About the Project

Rowrow smiled at me as she lay in a hospital bed, 38 weeks pregnant with her fourth child. Her prison greens sat carefully folder next to her, two corrective service officers hovered nearby. At 9:20 PM we heard his first cries. I cut his cord and he lay content with his mummy. Yet it’s hard to celebrate a birth when you know what’s coming.

Four days later, with tears in her eyes and breasts full of milk, Rowrow was handcuffed and transported back to prison. The next morning baby John and I travelled eight hours by train so he could be with family. Seven weeks later, in a gesture of cruelty only bureaucracy could invent, Rowrow was released early on bail, the damage already done.

I never imagined my girlfriends would be incarcerated. Growing up, it was usually our boyfriends. It’s easy to grasp now when I consider, women, specifically First Nations women, account for the most significant growth in Australia’s prison system. I grew up in a small town in Australia notorious for its open drug culture and alternative lifestyles. As young women, our choices were limited; violent relationships and becoming a mother at a young age were normal, and the dream to “leave and start a new life” meant leaving our family, friends, and community behind.

Yet, rather than understanding the complexities of trans-generational trauma caused by colonization and on-going dispossession, or the cyclical nature of social disadvantage in Australia, women continue to be blamed for being homeless, beaten, pregnant, unemployed, addicted to drugs, or incarcerated.

As such, I have spent a decade documenting women in my life—my twin, my stepsister, and new and old friends—as they grapple with the complexities of motherhood, trans-generational trauma, turbulent relationships, bureaucratic violence, and the burden of low expectations. Each experience has been rewarding, complex, and at times heartbreaking.

Weaving narratives of love, longing, and belonging, You’ll Know It When You Feel It is a long-term project which aims to accentuate these invisible stories in Australia—a country where racism and class bias thrives and where those experiencing the complexities of poverty are misunderstood, demonized, and dehumanized.

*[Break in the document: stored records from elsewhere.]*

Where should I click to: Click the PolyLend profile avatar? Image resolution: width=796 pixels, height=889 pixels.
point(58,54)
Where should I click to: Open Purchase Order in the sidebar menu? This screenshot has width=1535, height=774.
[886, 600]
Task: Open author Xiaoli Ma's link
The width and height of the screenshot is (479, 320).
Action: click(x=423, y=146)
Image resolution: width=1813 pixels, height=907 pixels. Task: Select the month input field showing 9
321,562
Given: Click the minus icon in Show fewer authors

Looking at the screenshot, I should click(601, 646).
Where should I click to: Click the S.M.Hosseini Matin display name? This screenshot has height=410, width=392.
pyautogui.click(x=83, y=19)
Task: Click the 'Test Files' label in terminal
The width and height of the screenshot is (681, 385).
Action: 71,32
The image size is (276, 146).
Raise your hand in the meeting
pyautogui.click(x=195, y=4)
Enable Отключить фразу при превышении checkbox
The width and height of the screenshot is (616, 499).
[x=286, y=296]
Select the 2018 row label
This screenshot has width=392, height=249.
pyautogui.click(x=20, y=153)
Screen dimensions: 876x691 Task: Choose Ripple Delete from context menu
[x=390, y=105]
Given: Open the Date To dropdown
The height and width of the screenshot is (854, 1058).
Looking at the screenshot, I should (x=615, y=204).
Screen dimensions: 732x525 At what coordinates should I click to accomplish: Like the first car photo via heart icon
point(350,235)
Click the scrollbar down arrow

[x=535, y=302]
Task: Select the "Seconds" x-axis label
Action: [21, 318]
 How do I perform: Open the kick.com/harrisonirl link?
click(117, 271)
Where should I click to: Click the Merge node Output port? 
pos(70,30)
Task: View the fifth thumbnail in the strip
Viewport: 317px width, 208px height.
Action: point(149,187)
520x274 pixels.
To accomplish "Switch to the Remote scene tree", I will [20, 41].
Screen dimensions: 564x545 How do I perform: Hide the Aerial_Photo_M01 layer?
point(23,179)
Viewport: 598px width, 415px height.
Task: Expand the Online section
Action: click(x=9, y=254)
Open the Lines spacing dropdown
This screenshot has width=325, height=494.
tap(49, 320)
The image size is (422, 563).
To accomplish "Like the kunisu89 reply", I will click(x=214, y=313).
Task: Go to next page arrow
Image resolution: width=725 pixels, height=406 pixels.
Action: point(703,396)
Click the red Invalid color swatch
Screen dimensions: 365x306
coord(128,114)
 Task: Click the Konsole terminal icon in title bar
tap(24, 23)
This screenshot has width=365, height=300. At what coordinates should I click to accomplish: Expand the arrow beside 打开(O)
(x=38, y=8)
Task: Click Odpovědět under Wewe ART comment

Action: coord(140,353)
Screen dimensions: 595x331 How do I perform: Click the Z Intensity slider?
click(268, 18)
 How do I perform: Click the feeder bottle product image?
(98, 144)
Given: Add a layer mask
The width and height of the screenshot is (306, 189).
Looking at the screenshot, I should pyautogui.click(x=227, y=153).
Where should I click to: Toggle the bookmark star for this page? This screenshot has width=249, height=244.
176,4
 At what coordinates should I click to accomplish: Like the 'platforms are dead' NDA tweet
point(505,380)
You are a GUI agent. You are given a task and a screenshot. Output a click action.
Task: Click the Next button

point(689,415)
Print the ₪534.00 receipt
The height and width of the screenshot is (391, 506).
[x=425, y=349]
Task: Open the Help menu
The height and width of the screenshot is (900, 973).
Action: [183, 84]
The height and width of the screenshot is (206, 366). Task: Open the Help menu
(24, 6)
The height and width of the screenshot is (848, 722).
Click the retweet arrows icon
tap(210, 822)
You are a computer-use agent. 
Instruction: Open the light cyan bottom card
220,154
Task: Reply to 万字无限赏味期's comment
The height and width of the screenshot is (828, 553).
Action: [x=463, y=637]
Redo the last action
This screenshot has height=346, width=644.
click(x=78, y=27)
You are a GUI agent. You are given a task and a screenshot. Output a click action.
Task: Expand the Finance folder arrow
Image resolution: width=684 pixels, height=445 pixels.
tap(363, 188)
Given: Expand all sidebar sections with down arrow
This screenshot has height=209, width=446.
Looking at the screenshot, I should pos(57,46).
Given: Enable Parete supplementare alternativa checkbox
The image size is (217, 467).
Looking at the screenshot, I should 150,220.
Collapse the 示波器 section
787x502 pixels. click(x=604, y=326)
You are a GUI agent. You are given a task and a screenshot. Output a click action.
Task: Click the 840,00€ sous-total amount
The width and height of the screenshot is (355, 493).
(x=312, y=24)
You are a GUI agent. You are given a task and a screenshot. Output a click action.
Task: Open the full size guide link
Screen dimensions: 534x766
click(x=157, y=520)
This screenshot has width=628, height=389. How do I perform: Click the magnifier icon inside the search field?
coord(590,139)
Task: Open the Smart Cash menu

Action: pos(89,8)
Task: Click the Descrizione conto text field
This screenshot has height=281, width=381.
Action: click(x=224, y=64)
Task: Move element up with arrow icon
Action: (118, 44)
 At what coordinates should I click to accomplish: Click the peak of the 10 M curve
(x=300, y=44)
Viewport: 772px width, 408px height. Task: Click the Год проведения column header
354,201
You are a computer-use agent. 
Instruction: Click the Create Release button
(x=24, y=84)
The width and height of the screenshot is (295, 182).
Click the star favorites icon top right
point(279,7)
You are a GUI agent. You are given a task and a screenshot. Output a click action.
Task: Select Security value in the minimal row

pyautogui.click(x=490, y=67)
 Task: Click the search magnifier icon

– Raphaela Rosella, artist

About the Exhibition

During the day, You’ll Know It When You Feel It can be viewed on monitors inside the ICP Museum and during evening hours, images are literally “projected” onto the windows of the ICP Museum; they can be viewed from the sidewalk outside the Museum and are most visible after sunset.

This installment of ICP Projected was co-curated by Lucy Pike, photo editor of WeTransfer. Listen to a conversation with Raphaela on capturing the sometimes-difficult world she grew up in, and the effects it had on the women she knows and loves.

About the Artist

Raphaela Rosella is an Australian artist working in the tradition of long-form documentary storytelling. Blending the conventions of photography, documentary practice, and advocacy Rosella spent over a decade documenting women in her life as they grapple with the complexities of motherhood, bureaucracy, and turbulent relationships.

Rosella has exhibited extensively, including Photoquai (France), Noorderlicht Photofestival (Netherlands), and In/Out Transylvania Photo Festival (Romania) and in 2014 she was a World Press Photo Joop Swart Masterclass recipient. Her work has received many distinctions, including First Prize (Portrait Singles Category), World Press Photo Contest (2015); Australian Photobook of the Year (Momentro Pro) (2015); and most recently the PHMuseum Women’s Photography Grant (2017).

Rosella holds a bachelor’s degree in photography with first class honors from the Queensland College of Art (2012).